Wednesday, January 28, 2009

Implementing a Simple Internal Database or Application Cloud - Part I

A “simple cloud”? That comes across as an oxymoron of sorts since there’s nothing seemingly simple about cloud computing architectures. And further, what do DBAs and app admins have to do with the cloud, you ask? Well, cloud computing offers some exciting new opportunities for both Operations DBAs and Application DBAs – models that are relatively easy to implement, and bring immense value to IT end-users and customers.

The typical large data center environment has already embraced a variety of virtualization technologies at the server and storage levels. Add-on technologies offering automation and abstraction via service oriented architecture (SOA) are now allowing them to extend these capabilities up the stack – towards private database and application sub-clouds. These developments seem more pronounced in the banking, financial services and managed services sectors. However while working on Data Palette automation projects at Stratavia, every once-in-a-while I do come across IT leaders, architects and operations engineering DBAs in other industries as well, that are beginning to envision how specific facets of private cloud architectures can enable them to service their users and customers more effectively (while also compensating for the workload for some of their colleagues that have exited their companies due to the ongoing economic turmoil). I wanted to specifically share here some of the progress in database and application administration with regard to cloud computing.

So, for those database and application admins that haven’t had a lot of exposure to cloud computing (which BTW, is a common situation since most IT admins and operations DBAs are dealing with boatloads of “real-world hands-on work” rather than participating in the next evolution of database deployments), let’s take a moment to understand what it is and its relative benefits. An “application” in this context, refers to any enterprise-level app - both 3rd party (say, SAP or Oracle eBusiness Suite) as well as home-grown N-Tier apps that have a fairly large footprint. Those are the kind of applications that get maximum benefit from the cloud. Hence I use the word “data center asset” or simply “asset” to refer to any type of database or application. However at times, I do resort to specific database terminology and examples, which can be extrapolated to other application and middleware types as well.

------------

▶ **Set of tasks**
[A] Reproduce the passage of the blog post on internal database and application clouds from "Implementing a Simple" up to and including "end-users and customers.".
[B] In the blog post on internal database and application clouds, which sectors are said to show the move toward private database and application sub-clouds most prominently?
[C] Write the next part of the blog post on internal database and application clouds, picking up after its final paragraph.

▶ **Data excerpts**
------------

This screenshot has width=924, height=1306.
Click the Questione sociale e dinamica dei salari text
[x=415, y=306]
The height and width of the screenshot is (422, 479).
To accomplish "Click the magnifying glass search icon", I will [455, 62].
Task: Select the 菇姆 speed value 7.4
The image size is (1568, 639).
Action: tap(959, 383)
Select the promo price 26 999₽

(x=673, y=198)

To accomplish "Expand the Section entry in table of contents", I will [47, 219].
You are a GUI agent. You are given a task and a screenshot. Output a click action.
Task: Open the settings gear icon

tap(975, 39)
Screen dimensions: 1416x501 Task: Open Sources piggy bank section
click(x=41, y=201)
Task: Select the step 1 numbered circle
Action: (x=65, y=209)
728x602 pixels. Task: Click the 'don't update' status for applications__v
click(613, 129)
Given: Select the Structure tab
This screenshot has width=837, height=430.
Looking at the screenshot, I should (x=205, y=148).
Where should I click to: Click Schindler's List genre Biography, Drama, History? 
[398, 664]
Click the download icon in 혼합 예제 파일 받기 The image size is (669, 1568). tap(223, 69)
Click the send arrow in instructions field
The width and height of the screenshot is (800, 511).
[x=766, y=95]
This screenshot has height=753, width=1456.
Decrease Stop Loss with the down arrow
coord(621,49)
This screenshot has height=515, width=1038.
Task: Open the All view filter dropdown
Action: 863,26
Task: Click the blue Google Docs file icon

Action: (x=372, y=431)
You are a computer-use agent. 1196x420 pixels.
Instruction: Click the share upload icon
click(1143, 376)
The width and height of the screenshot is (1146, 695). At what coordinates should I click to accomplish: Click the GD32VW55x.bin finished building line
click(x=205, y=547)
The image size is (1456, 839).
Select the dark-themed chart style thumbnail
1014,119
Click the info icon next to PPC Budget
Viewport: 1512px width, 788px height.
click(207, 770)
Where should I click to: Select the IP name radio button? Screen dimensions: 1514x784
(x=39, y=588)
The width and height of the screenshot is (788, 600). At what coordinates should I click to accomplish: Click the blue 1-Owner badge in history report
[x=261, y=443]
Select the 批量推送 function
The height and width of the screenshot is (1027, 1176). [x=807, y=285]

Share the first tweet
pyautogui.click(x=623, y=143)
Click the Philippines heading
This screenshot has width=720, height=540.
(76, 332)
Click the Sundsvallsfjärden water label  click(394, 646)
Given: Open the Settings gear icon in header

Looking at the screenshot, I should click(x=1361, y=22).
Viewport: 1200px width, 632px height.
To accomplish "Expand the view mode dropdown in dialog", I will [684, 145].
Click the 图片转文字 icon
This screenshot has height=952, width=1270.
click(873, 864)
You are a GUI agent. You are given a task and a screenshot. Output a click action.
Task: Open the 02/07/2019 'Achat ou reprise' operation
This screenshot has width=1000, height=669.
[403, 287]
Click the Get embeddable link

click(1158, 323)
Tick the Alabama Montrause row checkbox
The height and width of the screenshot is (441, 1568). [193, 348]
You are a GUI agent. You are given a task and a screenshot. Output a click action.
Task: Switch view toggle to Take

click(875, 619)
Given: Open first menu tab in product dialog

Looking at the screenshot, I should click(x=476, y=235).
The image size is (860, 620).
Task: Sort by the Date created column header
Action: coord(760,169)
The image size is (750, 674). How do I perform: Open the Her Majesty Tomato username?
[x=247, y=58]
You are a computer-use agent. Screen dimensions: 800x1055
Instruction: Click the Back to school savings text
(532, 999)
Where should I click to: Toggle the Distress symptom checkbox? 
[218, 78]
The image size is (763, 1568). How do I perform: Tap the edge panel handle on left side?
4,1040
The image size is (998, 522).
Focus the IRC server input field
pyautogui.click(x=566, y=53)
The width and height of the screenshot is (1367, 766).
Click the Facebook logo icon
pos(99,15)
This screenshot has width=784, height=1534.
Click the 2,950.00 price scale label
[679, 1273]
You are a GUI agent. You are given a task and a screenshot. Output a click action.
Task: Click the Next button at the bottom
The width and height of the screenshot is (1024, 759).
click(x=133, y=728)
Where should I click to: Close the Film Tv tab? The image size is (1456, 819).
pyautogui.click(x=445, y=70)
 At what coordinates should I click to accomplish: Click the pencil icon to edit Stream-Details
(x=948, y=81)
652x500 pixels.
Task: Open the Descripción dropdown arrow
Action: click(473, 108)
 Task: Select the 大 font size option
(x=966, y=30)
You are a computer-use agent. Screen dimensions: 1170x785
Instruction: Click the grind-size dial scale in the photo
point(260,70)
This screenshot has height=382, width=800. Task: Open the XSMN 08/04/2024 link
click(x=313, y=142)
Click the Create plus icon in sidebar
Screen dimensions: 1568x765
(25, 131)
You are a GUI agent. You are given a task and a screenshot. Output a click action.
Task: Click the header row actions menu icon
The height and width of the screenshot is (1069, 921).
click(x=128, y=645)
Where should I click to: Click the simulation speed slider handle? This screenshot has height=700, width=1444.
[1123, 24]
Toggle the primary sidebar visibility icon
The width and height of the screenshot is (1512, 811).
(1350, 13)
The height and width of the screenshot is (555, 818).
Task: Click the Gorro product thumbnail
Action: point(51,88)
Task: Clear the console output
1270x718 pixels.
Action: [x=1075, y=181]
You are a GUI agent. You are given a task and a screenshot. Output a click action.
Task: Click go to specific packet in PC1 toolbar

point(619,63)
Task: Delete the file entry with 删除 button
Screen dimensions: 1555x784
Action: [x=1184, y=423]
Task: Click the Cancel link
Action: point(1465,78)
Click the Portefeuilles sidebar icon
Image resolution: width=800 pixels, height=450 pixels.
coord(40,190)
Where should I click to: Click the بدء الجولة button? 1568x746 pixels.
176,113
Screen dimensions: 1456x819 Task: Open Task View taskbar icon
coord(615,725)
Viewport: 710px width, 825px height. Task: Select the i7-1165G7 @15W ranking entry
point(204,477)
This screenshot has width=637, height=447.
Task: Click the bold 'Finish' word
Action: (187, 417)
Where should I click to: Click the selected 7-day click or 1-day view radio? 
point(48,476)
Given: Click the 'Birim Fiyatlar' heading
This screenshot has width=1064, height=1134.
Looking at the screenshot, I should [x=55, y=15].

------------

▶ **Results by task**
[A]
Implementing a Simple Internal Database or Application Cloud - Part I

A “simple cloud”? That comes across as an oxymoron of sorts since there’s nothing seemingly simple about cloud computing architectures. And further, what do DBAs and app admins have to do with the cloud, you ask? Well, cloud computing offers some exciting new opportunities for both Operations DBAs and Application DBAs – models that are relatively easy to implement, and bring immense value to IT end-users and customers.

[B] The banking, financial services and managed services sectors.

[C]
Essentially a cloud architecture refers to a collection of data center assets (say, database instances, or just schemas to allow more granularity) that are dynamically provisioned and managed throughout their lifecycle – based on pre-defined service levels. This lifecycle covers multiple areas starting with deployment planning (e.g., capacity, configuration standards, etc.), provisioning (installation, configuration, patching and upgrades) and maintenance (space management, logfile management, etc.) extending all the way to incident and problem management (fire-fighting, responding to brown-outs and black-outs), and service request management (e.g., data refreshes, app cloning, SQL/DDL release management, and so on). All of these facets are managed centrally such that the entire asset pool can be viewed and controlled as one large asset (effectively virtualizing that asset type into a “cloud”).

Here’s a picture representing a fully baked database cloud implementation (if the picture is blurry, click on it to open up a clearer version):

As I had mentioned in a prior blog entry, there are multiple components that have come together to enable a cloud architecture. But more on that later. Let’s look at database/application specific attributes of a cloud (you could read it as a list of requirements for a database cloud).

  • Self-service capabilities: Database instances or schemas need to be capable of rapidly being provisioned based on user specifications by administrators, or by the users themselves (in selective situations – areas where the administrators feel comfortable giving control to the users directly). This provisioning can be done on existing or new servers (the term “OS images” is more appropriate given that most of the “servers” would be virtual machines rather than real bare metal) with appropriate configuration, security and compliance levels. Schema changes or SQL/DDL releases can be rolled out in a scheduled manner, or on-demand. The bulk of these releases, along with other service requests (such as refreshes, cloning, etc.) should be capable of being carried out by project teams directly– with the right credentials (think, role-based access control).
  • Real-time infrastructure: I'm borrowing a term from Gartner (specifically, distinguished analyst Donna Scott's vocabulary) to describe this requirement. Basically, the assets need to be maintained in real-time per specific deployment policies (such as development environment versus QA or Stage), tablespaces and datafiles created per specific naming / size conventions and filesystem/mount-point affinity (accommodating specific SAN or NAS devices, different LUN properties and RAID levels for reporting/batch databases versus OLTP environments), data backed up at the requisite frequency per the right backup plan (full, incremental, etc.), resource usage metered, failover/DR occurring as needed, and finally, archived and de-provisioned based on either a specific time-frame (specified at the time of provisioning) or on-demand -- after the user or administrator indicates that the environment is no longer required (or after a specific period of inactivity). All of this needs to be subject to administrative/manual oversight and controls (think, dashboards and reports, as well as ability to interact with or override automated workflow behavior).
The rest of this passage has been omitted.